(REQUIREMENT)
Your response must consist of the listing below, repeated exactly.

*** RECORDS FOR THIS TASK Section Begins ***

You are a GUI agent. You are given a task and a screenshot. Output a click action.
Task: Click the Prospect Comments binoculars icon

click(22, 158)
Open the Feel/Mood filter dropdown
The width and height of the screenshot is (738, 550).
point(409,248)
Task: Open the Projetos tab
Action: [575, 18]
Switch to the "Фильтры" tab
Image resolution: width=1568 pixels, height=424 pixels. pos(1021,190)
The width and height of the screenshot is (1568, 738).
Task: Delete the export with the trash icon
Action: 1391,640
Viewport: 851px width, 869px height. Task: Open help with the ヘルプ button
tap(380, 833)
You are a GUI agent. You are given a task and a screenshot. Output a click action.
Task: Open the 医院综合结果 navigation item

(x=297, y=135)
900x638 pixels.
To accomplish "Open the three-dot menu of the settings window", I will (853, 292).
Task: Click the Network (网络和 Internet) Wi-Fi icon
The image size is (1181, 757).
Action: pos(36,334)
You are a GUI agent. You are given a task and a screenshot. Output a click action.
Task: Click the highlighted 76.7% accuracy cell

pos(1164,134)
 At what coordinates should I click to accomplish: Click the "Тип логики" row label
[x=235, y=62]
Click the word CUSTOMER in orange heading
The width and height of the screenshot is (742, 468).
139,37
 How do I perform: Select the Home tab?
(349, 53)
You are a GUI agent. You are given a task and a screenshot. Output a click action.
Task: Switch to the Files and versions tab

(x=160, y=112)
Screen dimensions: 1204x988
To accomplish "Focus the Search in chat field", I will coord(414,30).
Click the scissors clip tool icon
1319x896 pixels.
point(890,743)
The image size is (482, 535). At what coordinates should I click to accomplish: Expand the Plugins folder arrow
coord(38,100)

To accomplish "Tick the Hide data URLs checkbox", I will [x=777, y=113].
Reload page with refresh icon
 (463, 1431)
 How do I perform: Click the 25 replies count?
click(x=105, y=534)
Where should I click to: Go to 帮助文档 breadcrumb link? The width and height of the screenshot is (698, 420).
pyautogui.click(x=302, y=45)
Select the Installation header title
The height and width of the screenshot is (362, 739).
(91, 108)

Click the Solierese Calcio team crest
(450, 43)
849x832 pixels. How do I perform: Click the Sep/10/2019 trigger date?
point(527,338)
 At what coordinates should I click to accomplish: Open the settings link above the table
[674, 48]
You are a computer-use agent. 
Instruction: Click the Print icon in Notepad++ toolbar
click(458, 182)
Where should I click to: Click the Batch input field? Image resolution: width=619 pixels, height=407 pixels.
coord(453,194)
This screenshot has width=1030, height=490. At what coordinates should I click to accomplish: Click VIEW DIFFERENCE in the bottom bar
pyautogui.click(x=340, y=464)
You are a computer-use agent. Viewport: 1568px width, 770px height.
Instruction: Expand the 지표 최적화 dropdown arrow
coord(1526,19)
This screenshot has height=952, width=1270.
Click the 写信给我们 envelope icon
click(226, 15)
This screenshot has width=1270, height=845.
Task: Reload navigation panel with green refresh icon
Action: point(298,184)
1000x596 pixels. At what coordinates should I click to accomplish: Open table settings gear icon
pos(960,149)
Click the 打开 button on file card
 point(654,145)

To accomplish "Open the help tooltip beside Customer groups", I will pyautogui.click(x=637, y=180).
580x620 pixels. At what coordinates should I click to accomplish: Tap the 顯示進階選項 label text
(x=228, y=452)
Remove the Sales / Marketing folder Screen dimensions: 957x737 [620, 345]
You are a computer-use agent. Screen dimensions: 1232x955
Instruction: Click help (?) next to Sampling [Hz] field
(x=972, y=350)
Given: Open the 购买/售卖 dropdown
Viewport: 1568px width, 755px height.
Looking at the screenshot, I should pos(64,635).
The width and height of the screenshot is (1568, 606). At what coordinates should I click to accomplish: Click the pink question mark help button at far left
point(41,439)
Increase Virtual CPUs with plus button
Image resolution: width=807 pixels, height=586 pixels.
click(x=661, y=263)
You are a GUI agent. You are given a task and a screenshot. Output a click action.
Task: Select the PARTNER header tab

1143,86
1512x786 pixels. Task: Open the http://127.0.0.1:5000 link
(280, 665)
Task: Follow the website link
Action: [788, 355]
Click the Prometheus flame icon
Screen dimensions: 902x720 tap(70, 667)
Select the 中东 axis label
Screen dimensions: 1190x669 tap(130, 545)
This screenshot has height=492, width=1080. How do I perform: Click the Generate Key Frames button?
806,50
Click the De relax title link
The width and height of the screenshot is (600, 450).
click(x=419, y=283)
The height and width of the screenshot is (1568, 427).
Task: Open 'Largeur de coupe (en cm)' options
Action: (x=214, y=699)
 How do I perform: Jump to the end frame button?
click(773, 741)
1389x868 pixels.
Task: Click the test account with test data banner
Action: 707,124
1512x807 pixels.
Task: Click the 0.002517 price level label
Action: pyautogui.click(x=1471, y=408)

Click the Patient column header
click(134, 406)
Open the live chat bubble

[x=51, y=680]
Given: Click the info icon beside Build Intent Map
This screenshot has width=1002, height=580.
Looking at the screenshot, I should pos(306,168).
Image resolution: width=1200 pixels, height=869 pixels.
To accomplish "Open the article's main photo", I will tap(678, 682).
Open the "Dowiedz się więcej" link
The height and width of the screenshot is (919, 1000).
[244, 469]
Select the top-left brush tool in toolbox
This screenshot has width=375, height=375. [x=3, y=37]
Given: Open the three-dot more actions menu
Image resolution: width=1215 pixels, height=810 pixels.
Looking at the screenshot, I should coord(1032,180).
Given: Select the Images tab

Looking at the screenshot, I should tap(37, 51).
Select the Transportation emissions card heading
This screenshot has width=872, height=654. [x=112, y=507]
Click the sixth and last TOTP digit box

*** RECORDS FOR THIS TASK Section Ends ***

(EXERCISE RESULT)
You are a GUI agent. You are given a task and a screenshot. Output a click action.
Task: Click the Prospect Comments binoculars icon

click(22, 158)
Open the Feel/Mood filter dropdown
The width and height of the screenshot is (738, 550).
point(409,248)
Task: Open the Projetos tab
Action: [575, 18]
Switch to the "Фильтры" tab
Image resolution: width=1568 pixels, height=424 pixels. pos(1021,190)
The width and height of the screenshot is (1568, 738).
Task: Delete the export with the trash icon
Action: 1391,640
Viewport: 851px width, 869px height. Task: Open help with the ヘルプ button
tap(380, 833)
You are a GUI agent. You are given a task and a screenshot. Output a click action.
Task: Open the 医院综合结果 navigation item

(x=297, y=135)
900x638 pixels.
To accomplish "Open the three-dot menu of the settings window", I will (853, 292).
Task: Click the Network (网络和 Internet) Wi-Fi icon
The image size is (1181, 757).
Action: pos(36,334)
You are a GUI agent. You are given a task and a screenshot. Output a click action.
Task: Click the highlighted 76.7% accuracy cell

pos(1164,134)
 At what coordinates should I click to accomplish: Click the "Тип логики" row label
[x=235, y=62]
Click the word CUSTOMER in orange heading
The width and height of the screenshot is (742, 468).
139,37
 How do I perform: Select the Home tab?
(349, 53)
You are a GUI agent. You are given a task and a screenshot. Output a click action.
Task: Switch to the Files and versions tab

(x=160, y=112)
Screen dimensions: 1204x988
To accomplish "Focus the Search in chat field", I will coord(414,30).
Click the scissors clip tool icon
1319x896 pixels.
point(890,743)
The image size is (482, 535). At what coordinates should I click to accomplish: Expand the Plugins folder arrow
coord(38,100)

To accomplish "Tick the Hide data URLs checkbox", I will [x=777, y=113].
Reload page with refresh icon
 (463, 1431)
 How do I perform: Click the 25 replies count?
click(x=105, y=534)
Where should I click to: Go to 帮助文档 breadcrumb link? The width and height of the screenshot is (698, 420).
pyautogui.click(x=302, y=45)
Select the Installation header title
The height and width of the screenshot is (362, 739).
(91, 108)

Click the Solierese Calcio team crest
(450, 43)
849x832 pixels. How do I perform: Click the Sep/10/2019 trigger date?
point(527,338)
 At what coordinates should I click to accomplish: Open the settings link above the table
[674, 48]
You are a computer-use agent. 
Instruction: Click the Print icon in Notepad++ toolbar
click(458, 182)
Where should I click to: Click the Batch input field? Image resolution: width=619 pixels, height=407 pixels.
coord(453,194)
This screenshot has width=1030, height=490. At what coordinates should I click to accomplish: Click VIEW DIFFERENCE in the bottom bar
pyautogui.click(x=340, y=464)
You are a computer-use agent. Viewport: 1568px width, 770px height.
Instruction: Expand the 지표 최적화 dropdown arrow
coord(1526,19)
This screenshot has height=952, width=1270.
Click the 写信给我们 envelope icon
click(226, 15)
This screenshot has width=1270, height=845.
Task: Reload navigation panel with green refresh icon
Action: point(298,184)
1000x596 pixels. At what coordinates should I click to accomplish: Open table settings gear icon
pos(960,149)
Click the 打开 button on file card
 point(654,145)

To accomplish "Open the help tooltip beside Customer groups", I will pyautogui.click(x=637, y=180).
580x620 pixels. At what coordinates should I click to accomplish: Tap the 顯示進階選項 label text
(x=228, y=452)
Remove the Sales / Marketing folder Screen dimensions: 957x737 [620, 345]
You are a computer-use agent. Screen dimensions: 1232x955
Instruction: Click help (?) next to Sampling [Hz] field
(x=972, y=350)
Given: Open the 购买/售卖 dropdown
Viewport: 1568px width, 755px height.
Looking at the screenshot, I should pos(64,635).
The width and height of the screenshot is (1568, 606). At what coordinates should I click to accomplish: Click the pink question mark help button at far left
point(41,439)
Increase Virtual CPUs with plus button
Image resolution: width=807 pixels, height=586 pixels.
click(x=661, y=263)
You are a GUI agent. You are given a task and a screenshot. Output a click action.
Task: Select the PARTNER header tab

1143,86
1512x786 pixels. Task: Open the http://127.0.0.1:5000 link
(280, 665)
Task: Follow the website link
Action: [788, 355]
Click the Prometheus flame icon
Screen dimensions: 902x720 tap(70, 667)
Select the 中东 axis label
Screen dimensions: 1190x669 tap(130, 545)
This screenshot has height=492, width=1080. How do I perform: Click the Generate Key Frames button?
806,50
Click the De relax title link
The width and height of the screenshot is (600, 450).
click(x=419, y=283)
The height and width of the screenshot is (1568, 427).
Task: Open 'Largeur de coupe (en cm)' options
Action: (x=214, y=699)
 How do I perform: Jump to the end frame button?
click(773, 741)
1389x868 pixels.
Task: Click the test account with test data banner
Action: 707,124
1512x807 pixels.
Task: Click the 0.002517 price level label
Action: pyautogui.click(x=1471, y=408)

Click the Patient column header
click(134, 406)
Open the live chat bubble

[x=51, y=680]
Given: Click the info icon beside Build Intent Map
This screenshot has width=1002, height=580.
Looking at the screenshot, I should pos(306,168).
Image resolution: width=1200 pixels, height=869 pixels.
To accomplish "Open the article's main photo", I will tap(678, 682).
Open the "Dowiedz się więcej" link
The height and width of the screenshot is (919, 1000).
[244, 469]
Select the top-left brush tool in toolbox
This screenshot has width=375, height=375. [x=3, y=37]
Given: Open the three-dot more actions menu
Image resolution: width=1215 pixels, height=810 pixels.
Looking at the screenshot, I should coord(1032,180).
Given: Select the Images tab

Looking at the screenshot, I should tap(37, 51).
Select the Transportation emissions card heading
This screenshot has width=872, height=654. [x=112, y=507]
Click the sixth and last TOTP digit box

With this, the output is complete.